Saturday, September 20, 2008


Five a clock Monday morning

Woken up without a warning

#s1 and2 are vibrant full of glee

Cereal, cereal” they demand of me


I pull myself out of bed

Down the stairs I slowly head

#2 is in my arms

#1 wants lucky charms


Quiet, quiet” I softly plea

Do not wake #3

I drag my body back to bed

The babies call is what I dread


Awake to the cry of #3

A diaper change, she needs of me

As I quickly clean the poo

I hear the call of #2


It’s bath time now for the boys

Soapy tub full of toys

Water ends up everywhere

1 and 2 don’t even care


I shower now but not alone

#1 has an agitated tone

#2 has art to show

#3 soaking wet, head to tow


It’s off to school at 8:30

The baby is already dirty

First I drop of #2

Then #1, now I’m through


Naptime now for #3

Cleaning time for me you see

Wake up baby at 12:00

Pick up #2, we talk


Shopping now we go

With two kids we go slow

Now at home we have some fun

At 3:30 we pick up one



I make dinner, 3 kids at my feet

In walks dad, with smiles they greet

We sit down for our meal

But not without one big spill


Bath time now for the baby

She is so sweet our little lady

I lay her softly into bed

I slowly stroke her little head


Dad is gathering up the boys

#2 wants to sleep with toys

Cat Stevens dad will play

As the boys sweetly lay


The crazy day is now over

I spend some time with my lover

He is my husband smart and funny

He makes my life warm and sunny


Now as I lay in my bed

A crazy thought runs through my head

I dream of having#4

Yes I need at least one more.


The Photo above is of my children around the time I wrote this poem.....this is a photo of my children now!
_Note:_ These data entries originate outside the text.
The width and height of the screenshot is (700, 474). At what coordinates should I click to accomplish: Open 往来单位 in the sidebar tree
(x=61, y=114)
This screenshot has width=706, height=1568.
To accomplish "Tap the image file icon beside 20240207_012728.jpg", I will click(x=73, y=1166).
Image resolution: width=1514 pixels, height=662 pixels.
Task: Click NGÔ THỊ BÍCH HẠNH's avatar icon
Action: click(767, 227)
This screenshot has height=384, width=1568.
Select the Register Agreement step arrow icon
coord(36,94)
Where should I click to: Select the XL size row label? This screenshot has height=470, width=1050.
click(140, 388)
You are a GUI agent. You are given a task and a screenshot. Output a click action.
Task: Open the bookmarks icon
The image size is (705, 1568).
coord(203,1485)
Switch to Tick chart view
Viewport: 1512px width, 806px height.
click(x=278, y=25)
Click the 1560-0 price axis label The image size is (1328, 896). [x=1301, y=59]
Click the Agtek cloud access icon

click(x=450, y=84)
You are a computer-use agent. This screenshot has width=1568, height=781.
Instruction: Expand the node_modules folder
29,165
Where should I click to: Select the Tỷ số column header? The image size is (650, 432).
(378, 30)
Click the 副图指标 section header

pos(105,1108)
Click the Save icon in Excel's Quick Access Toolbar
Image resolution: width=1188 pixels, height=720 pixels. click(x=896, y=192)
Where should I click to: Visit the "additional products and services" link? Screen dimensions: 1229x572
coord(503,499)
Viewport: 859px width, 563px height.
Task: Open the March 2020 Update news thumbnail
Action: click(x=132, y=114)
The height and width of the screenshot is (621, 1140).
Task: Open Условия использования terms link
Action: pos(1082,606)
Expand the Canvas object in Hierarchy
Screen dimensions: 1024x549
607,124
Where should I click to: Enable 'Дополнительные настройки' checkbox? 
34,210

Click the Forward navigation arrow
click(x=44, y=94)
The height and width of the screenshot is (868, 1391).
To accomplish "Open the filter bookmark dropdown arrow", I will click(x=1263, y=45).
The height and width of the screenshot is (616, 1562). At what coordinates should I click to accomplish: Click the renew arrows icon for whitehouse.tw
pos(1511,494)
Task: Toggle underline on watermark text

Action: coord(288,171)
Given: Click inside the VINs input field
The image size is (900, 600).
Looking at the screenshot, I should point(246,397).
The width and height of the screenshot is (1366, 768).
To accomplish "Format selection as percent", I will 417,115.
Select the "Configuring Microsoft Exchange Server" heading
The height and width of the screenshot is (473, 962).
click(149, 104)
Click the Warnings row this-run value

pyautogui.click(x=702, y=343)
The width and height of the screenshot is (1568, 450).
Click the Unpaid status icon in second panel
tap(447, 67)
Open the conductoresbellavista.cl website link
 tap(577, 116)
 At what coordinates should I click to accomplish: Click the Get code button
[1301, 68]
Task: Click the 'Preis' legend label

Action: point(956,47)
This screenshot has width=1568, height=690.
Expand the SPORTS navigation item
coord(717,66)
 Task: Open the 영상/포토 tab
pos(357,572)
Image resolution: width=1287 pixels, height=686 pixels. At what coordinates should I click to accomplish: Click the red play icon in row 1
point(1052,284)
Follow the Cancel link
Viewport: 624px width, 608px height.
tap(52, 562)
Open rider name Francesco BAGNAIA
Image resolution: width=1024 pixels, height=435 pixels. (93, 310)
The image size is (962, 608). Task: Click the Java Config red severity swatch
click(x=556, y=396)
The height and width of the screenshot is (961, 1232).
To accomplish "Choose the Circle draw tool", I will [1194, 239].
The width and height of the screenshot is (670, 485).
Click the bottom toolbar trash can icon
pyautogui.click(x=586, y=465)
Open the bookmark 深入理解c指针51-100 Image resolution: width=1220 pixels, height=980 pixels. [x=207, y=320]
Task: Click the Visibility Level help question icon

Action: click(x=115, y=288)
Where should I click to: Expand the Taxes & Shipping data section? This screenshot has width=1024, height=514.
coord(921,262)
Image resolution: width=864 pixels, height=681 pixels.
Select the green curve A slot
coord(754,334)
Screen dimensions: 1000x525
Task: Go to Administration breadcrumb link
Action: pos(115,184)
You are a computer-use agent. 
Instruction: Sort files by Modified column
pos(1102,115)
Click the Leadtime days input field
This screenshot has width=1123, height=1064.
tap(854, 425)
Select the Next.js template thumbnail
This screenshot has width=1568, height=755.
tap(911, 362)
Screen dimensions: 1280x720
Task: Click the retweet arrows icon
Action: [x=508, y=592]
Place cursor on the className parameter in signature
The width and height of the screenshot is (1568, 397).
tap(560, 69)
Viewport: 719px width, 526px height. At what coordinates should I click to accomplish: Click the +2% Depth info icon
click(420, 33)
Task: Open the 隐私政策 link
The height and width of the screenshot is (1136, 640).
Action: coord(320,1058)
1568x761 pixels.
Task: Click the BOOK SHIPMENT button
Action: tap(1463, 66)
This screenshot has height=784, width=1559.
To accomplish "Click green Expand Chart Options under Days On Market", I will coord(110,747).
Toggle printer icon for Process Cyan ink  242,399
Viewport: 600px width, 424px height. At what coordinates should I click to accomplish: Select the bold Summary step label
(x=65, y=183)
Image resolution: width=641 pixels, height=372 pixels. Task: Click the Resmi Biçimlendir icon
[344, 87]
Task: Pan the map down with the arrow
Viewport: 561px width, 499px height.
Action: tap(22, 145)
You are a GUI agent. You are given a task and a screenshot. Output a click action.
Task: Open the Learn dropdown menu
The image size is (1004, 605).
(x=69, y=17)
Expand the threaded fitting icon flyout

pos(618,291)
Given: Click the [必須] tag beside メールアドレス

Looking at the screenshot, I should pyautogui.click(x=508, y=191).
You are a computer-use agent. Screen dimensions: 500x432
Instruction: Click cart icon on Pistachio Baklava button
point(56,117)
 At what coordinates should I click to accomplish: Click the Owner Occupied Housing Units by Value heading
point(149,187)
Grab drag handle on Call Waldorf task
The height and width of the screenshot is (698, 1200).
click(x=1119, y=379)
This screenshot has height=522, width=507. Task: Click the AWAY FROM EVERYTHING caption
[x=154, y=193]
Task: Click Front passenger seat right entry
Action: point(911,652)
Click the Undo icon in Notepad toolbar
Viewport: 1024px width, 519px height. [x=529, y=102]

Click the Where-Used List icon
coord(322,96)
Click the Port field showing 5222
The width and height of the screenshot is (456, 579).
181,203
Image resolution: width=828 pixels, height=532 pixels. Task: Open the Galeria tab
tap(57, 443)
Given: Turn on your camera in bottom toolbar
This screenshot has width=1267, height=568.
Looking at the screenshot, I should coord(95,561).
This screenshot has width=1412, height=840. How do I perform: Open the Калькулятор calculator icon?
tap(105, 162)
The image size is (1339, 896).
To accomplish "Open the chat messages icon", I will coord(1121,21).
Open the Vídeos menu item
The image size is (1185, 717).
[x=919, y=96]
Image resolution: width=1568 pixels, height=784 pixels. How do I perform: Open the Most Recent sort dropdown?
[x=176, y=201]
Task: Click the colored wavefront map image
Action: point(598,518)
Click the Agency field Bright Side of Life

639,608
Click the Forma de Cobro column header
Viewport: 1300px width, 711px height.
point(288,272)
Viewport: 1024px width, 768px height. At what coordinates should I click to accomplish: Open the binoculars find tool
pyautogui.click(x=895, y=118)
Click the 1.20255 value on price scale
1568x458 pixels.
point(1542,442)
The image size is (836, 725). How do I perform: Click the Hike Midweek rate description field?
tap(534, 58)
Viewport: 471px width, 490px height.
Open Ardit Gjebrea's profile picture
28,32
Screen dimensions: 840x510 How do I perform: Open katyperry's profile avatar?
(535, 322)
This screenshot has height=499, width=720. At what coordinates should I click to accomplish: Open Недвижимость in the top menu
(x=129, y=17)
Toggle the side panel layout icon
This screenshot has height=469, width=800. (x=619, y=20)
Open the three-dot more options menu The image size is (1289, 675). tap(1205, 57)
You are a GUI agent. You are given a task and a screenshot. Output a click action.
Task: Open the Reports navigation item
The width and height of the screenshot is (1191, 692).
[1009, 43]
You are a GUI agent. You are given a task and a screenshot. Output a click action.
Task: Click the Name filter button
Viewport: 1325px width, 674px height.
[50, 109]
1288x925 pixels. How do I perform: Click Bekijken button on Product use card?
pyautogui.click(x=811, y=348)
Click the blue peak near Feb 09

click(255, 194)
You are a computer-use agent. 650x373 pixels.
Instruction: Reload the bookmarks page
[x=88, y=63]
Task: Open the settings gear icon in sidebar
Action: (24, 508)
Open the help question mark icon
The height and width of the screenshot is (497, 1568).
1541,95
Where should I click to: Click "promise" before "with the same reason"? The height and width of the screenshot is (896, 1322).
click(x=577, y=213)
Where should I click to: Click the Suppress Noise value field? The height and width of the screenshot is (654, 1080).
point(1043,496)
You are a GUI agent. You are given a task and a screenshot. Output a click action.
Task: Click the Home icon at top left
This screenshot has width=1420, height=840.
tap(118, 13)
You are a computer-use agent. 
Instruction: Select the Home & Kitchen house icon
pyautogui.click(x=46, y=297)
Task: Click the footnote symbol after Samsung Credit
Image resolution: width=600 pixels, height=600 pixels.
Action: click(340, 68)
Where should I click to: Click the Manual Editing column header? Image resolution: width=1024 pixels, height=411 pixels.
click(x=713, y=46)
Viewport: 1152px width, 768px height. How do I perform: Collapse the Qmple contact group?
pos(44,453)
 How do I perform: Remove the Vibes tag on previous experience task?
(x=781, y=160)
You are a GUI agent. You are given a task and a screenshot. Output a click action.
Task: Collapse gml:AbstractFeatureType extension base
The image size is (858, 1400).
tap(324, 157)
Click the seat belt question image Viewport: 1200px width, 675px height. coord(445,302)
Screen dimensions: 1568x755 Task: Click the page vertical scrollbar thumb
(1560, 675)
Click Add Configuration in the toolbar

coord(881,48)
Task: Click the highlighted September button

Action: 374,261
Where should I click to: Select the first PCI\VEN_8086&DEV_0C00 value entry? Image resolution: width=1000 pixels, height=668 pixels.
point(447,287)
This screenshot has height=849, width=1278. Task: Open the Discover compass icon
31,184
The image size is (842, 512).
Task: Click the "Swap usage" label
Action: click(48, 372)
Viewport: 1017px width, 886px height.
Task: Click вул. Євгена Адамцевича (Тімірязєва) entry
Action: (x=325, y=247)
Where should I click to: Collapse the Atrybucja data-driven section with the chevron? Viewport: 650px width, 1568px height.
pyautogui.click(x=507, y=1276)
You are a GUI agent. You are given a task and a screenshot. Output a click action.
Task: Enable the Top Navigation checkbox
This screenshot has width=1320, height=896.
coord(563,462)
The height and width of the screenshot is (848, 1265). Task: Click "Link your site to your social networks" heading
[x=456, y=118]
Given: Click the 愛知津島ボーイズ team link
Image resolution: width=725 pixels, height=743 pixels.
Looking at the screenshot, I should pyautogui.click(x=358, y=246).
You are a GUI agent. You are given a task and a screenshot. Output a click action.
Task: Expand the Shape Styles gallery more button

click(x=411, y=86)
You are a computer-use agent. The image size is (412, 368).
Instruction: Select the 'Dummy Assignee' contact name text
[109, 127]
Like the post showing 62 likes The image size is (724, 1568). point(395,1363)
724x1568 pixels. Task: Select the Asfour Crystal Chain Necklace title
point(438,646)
So do any of you fellow bloggers see my problem..........Were the fetch is #4!!!!!!! I ask myself this Question constantly, I also ask my husband this question. We used to have mature conversations about it. I used to ask him questions like "So dearest, when do you think we could add another little angle to our heavenly home?" Now I just find myself screaming "WERE IS MY BABY!!!" Now I really don't want to be crass, but that is what I have become. The tic toc of my biological clock is slowlly driving me insane.
I will ask you....Is it sane to jump three rows in reliefsociety to grab another woman baby, and heaven forbid if that mother looks at her child...for if she does she will hear a shrill "TURN AROUND". I am not kidding, I really did this. I literally grab a baby from his frightened mothers arms and that yelled at her for looking at him..(I didn't want him to go back to her)
I really can't do anything about this situation....besides maybe drugging my man. I guess I just had to vent my frustrations. Thanks for reading Annie, Kristie,and Lori.